For centuries, self-motion attracted curiosity. While modernity
attributed self-motion primarily to living beings, depriving nonorganic
matter of activity, today biological movement inspires development of
new robotic technologies that mimic selfmovement in nature. At the same
time, activity in matter as such has been discovered by new feminist
materialism as a research
field in its own right, that challenges the
modern dualism of active and passive that divide nature and genders.
With this newly arisen interest in self-motion, debates once related to
biological movement alone, reemerge and enter new fields in the sciences
and humanities trying to tackle the phenomenon of self-motion.
The
dichotomy between holistic and reductionist models, or top down and
bottom up models using the terminology suggested by the historian of
science Raphael Falk (2000), to explain movement in nature, is as old as
the scientific study of organic movement itself. Current advances in
the sciences and humanities demand a re-examination of this dichotomy.

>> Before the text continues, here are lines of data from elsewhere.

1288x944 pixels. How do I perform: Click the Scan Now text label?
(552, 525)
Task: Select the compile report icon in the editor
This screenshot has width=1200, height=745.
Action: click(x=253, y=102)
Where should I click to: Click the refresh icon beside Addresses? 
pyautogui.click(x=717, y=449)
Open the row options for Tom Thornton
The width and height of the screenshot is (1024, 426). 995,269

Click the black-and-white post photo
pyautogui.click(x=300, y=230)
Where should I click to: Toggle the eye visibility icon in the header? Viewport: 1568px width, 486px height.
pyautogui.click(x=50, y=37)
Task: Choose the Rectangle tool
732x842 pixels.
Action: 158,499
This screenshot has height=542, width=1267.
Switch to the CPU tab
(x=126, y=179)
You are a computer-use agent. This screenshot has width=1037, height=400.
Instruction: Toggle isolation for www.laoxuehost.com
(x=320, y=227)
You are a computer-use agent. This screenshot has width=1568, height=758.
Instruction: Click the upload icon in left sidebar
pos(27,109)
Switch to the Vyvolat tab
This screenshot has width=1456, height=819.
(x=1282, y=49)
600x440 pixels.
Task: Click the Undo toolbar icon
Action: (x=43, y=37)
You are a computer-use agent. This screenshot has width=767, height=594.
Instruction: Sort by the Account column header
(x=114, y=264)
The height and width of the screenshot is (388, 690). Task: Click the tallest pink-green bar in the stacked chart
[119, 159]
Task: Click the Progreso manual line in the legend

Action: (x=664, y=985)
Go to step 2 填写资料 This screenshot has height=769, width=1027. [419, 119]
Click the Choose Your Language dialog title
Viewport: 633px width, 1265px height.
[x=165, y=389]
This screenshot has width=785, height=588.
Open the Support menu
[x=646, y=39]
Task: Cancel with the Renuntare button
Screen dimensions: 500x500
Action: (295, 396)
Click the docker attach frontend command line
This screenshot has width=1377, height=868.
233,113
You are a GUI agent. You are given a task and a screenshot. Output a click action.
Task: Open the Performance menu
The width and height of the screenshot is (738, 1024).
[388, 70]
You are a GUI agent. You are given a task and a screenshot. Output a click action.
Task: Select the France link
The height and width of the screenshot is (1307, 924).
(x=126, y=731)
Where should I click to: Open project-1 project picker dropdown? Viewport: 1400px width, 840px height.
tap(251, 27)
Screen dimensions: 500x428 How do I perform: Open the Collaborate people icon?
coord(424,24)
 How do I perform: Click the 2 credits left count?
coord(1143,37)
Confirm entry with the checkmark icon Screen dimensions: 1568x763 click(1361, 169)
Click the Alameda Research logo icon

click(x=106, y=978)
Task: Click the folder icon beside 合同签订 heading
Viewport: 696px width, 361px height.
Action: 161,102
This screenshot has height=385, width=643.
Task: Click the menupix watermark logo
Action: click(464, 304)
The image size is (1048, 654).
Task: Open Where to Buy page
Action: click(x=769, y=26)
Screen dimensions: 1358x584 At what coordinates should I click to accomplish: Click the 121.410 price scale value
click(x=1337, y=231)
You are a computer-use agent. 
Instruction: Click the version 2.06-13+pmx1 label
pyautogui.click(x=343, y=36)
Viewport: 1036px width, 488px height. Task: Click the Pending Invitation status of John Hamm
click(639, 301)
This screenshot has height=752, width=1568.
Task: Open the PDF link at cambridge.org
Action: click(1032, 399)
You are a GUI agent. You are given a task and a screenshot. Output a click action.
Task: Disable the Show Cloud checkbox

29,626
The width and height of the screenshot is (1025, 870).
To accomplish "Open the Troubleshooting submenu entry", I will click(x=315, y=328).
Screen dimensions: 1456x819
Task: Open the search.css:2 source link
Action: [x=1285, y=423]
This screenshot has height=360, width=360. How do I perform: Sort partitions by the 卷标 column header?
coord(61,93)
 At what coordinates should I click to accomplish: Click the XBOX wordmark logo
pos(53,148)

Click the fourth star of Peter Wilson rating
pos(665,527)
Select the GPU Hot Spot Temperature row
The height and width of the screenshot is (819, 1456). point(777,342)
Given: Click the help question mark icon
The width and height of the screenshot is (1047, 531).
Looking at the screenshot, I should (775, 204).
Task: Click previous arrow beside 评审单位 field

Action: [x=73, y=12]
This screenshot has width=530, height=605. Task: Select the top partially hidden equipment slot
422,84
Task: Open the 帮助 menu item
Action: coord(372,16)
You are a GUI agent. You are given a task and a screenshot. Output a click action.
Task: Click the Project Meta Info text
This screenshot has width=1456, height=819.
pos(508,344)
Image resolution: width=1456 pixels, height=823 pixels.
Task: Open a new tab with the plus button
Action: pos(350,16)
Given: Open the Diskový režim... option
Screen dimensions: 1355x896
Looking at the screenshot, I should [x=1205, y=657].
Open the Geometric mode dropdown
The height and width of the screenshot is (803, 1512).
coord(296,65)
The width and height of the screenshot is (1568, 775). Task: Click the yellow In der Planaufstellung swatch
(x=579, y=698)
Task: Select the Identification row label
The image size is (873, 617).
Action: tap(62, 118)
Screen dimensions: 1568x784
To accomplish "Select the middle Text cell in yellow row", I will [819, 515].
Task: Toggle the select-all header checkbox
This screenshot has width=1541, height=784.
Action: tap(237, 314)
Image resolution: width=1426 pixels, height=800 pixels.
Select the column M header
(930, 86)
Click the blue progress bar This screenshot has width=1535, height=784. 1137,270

Increasingly powerful computer-based analyses of expanding data sets
today enable us to produce more complex and dynamic descriptions of
phenomena. The behaviors of complex systems on numerous levels, from
composite materials through central nervous systems, to agglomerations
of humans and the multiple potentialities of relations, become
computable, thus ‘explicable’ from a reductionist perspective. On the
other hand, statistical uncertainty and chaos theory became accepted
doctrines in science with repercussions in humanities, fostering
interest in complexity and emergence. The dichotomy between holistic
models and reductionist ones to explain movement in nature currently
disintegrates
– but what comes instead? What is the potential of heuristics that
contend the capacity for movement as intrinsic to any object? Are
descriptions justified according to which movement is rather an issue of
more or less complex relations between things? And are there ways to
integrate a top down and bottom up perspective?
As the different ways
to approach activity and self-motion are of equal importance to diverse
disciplines in the sciences and humanities struggling with the conflict
of a search for complexity while being in need of practical models,
this interdisciplinary conference discusses the emergence of movement in
historically grounded and interdisciplinary perspective. The conference
aims to spotlight advantages of either perspective and challenges the
mutual exclusivity of a reductionist versus holistic approach. Focal
points of interest in this context are ascriptions of activity and
passivity concerning material, social, and symbolic levels.